The ex-con who was fatally stabbed after he attacked a New York City bodega employee shared a video online weeks earlier that threatened anyone who messed with “my girls.”
The 8-second clip on Austin Simon’s Instagram account shows a little girl getting her hair curled while computerized narration says, “You come at me, you might get away.
“But you touch her, I promise I’m the last thing you’ll see before you talk to God,” the narrator adds.
Text added to the April 28 video says, “I’m doing straight life for this one wit np” — shorthand for “no problem” — and the hashtags “#MyBabyGirl” and “#BeautifulKaliyah.”
“I don’t play bout my girls,” Simon wrote in a caption, using the online alias “handsome_millzy.”
The identity of the child was unclear Tuesday.

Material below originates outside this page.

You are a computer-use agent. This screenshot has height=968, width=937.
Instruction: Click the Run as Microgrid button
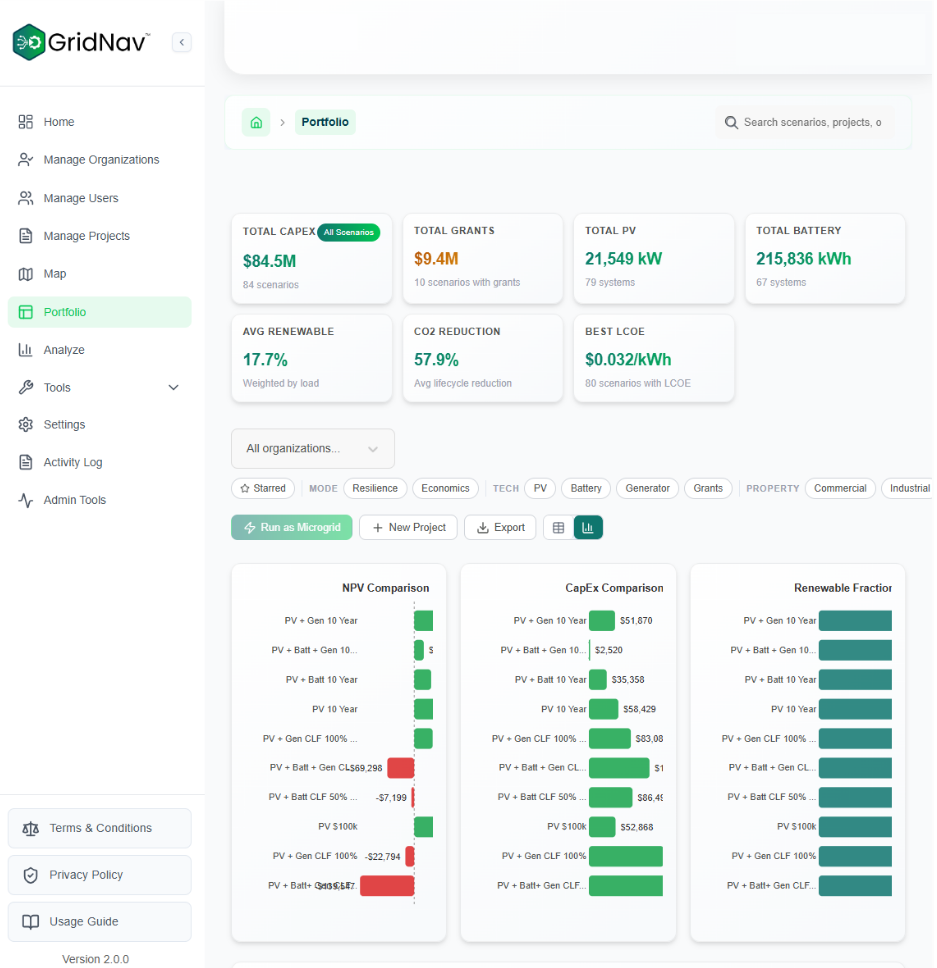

Simon, 35, was stabbed to death inside the Blue Moon convenience store at 3422 Broadway shortly after 11 p.m. July 1 after his girlfriend allegedly accused the clerk of snatching a bag of chips from her 10-year-old daughter’s hand when the girlfriend’s food-stamps debit card was rejected as payment.
Simon stormed behind the camera and was caught on surveillance video pushing the store clerk, 61-year-old Jose Alba, against a wall of merchandise and trying to lead him away before the older man fought back by plunging a knife into Simon’s neck.
Manhattan District Attorney Alvin Bragg has come under fire for filing a second-degree murder charge against Alba, with Mayor Eric Adams and other city officials saying Alba appeared to have acted in self-defense.
On Tuesday, members of the United Bodegas of America held a closed-door meeting with Bragg during which the embattled DA said he was still investigating and might drop the case against Alba, according to the group’s spokesman.
“I asked, ‘Do the possibilities exist that you will drop these charges?’ And he said, ‘Absolutely,’ ” spokesman Fernando Mateo said.
A Bragg rep later said the meeting “centered on how to keep bodega owners and workers safe,” adding, “We welcomed the opportunity to discuss how we can work together to promote safety on our streets and in our workplaces, and look forward to continuing these conversations.”